Ladang Pemulihan

By , Rabu, 28 Desember 2011 | 12:44 WIB

Sambil berhati-hati menyeka dengan jarinya untuk menghilangkan tanah yang menempel, Aki Ra menunjukkan ranjau darat hijau yang terku­bur lima sentimeter di jalan tanah. Ranjau itu ditanam Khmer Merah sekitar 15 tahun lalu di jalur pedati di barat laut Kamboja—kawasan paling padat ranjaunya di salah satu negara dengan ranjau terbanyak di dunia. !break!

“Ini jenis Bouncing Betty 69 buatan China,” kata Aki Ra, napasnya mengembun pada kaca helmnya yang tahan ledakan. Bouncing Betty adalah julukan orang Amerika untuk ranjau darat yang memantul menjadi pecahan-pecahan. Tekanan injakan kaki menye­bab­kannya terlempar keluar dari tanah dan kemudian meledak, menyemburkan kepingan-kepingan ranjau ke semua jurusan. Ini dapat merobek kaki semua anggota regu.

Aki Ra yang bersuara lembut bak malaikat tahu betul cara kerja Bouncing Betty dan juga setiap jenis ranjau. Pada pertengahan 1970-an, ketika usianya baru lima tahun, Khmer Merah memisahkannya dari orang tuanya dan membawanya ke hutan beserta anak-anak yatim piatu lainnya.

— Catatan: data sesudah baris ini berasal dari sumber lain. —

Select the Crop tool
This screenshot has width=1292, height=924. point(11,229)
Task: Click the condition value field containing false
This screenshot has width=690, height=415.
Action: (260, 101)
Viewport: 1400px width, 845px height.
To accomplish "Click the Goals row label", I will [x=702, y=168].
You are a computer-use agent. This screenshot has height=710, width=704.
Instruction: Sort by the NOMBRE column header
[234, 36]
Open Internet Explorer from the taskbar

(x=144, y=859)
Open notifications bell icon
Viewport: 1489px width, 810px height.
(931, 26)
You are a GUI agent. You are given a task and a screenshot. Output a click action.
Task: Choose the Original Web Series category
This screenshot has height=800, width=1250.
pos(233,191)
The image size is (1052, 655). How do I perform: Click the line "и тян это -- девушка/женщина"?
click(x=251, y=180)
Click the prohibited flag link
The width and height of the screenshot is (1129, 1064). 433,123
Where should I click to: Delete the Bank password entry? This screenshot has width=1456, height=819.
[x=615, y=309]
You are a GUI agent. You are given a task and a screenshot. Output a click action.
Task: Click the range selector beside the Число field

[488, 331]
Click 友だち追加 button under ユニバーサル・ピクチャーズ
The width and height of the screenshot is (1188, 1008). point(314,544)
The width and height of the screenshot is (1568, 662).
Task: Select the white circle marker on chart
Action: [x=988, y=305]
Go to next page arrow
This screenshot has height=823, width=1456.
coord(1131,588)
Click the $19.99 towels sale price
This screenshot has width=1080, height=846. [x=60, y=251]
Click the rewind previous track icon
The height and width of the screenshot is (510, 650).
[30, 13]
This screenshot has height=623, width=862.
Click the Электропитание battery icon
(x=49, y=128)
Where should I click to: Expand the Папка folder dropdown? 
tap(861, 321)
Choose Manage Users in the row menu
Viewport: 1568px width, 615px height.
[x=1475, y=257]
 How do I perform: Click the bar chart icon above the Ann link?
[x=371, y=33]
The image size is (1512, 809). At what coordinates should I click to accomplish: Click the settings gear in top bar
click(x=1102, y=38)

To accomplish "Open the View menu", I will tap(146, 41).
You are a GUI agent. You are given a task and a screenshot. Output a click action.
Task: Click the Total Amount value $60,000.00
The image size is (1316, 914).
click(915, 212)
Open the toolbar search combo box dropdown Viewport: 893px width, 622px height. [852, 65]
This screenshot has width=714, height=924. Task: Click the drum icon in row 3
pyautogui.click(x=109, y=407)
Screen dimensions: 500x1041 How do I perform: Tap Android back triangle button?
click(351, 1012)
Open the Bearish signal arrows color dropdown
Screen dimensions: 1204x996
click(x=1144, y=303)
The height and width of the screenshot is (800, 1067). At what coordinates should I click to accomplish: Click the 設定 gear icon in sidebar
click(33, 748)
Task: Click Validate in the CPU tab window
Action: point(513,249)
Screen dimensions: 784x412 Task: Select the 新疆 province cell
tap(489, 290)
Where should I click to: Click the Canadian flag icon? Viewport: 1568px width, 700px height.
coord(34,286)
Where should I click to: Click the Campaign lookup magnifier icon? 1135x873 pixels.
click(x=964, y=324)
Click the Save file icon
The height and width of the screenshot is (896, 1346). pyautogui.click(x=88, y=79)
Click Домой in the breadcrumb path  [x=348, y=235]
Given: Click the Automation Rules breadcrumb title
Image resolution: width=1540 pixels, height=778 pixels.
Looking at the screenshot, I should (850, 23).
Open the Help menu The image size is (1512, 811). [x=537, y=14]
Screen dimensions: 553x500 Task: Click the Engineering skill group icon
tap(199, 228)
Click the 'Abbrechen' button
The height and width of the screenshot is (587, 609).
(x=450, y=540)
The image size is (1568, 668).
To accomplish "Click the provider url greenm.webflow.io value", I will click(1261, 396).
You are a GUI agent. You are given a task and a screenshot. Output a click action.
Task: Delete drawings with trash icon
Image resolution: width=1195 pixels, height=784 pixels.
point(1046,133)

Pol Pot, komandan Khmer Merah, mem­buat negara itu kacau balau, menutup sekolah, rumah sakit, pabrik, bank, dan biara; mengeksekusi guru dan pebisnis; dan memaksa jutaan warga kota bekerja dalam ladang dan kamp kerja paksa. Tangan-tangan kecil anak-anak seperti Aki Ra adalah alat yang berharga. Ia dilatih menanam ranjau darat, menjinakkan dan mendekonstruksi ranjau musuh, dan menggunakan kembali TNT untuk apa yang sekarang disebut alat peledak yang diimprovisasi (IED).

Beberapa tahun kemudian, ketika pasukan Viet­nam menyerbu Kamboja, mereka memaksa Aki Ra bergabung dengan tentara Vietnam, dan ia dipaksa bertempur melawan mereka yang dulu menangkapnya. Ketika pasukan penjaga per­damaian PBB tiba pada tahun 1992, ia telah tinggal di hutan selama 15 tahun. Ia bergabung dengan PBB sebagai penjinak ranjau.

Ketika pasukan perdamaian PBB itu pergi dua tahun kemudian, banyak tanah pertanian terbaik—kebun sayur mayur, padang rumput, sawah—yang masih mengandung ranjau. Petani yang berusaha mendapatkan kembali ladang mereka, tubuhnya hancur berkeping-keping. Selama satu setengah dekade, dengan hanya menggunakan pisau dan tongkat, Aki Ra bekerja sebagai penjinak ranjau tanpa bayaran, ia mematikan ranjau ketimbang meledak­kannya, menyelamatkan satu meter persegi untuk negaranya setiap kali ia bekerja. Me­nu­rut perhitungannya, ia telah menjinakkan sekitar 50.000 alat: ranjau ledak, ranjau antitank, ranjau lambung, dan alat peledak lainnya.

“Saya menemukan banyak ranjau yang saya tanam,” katanya dengan nada antara bangga dan malu yang saling bertentangan.  !break!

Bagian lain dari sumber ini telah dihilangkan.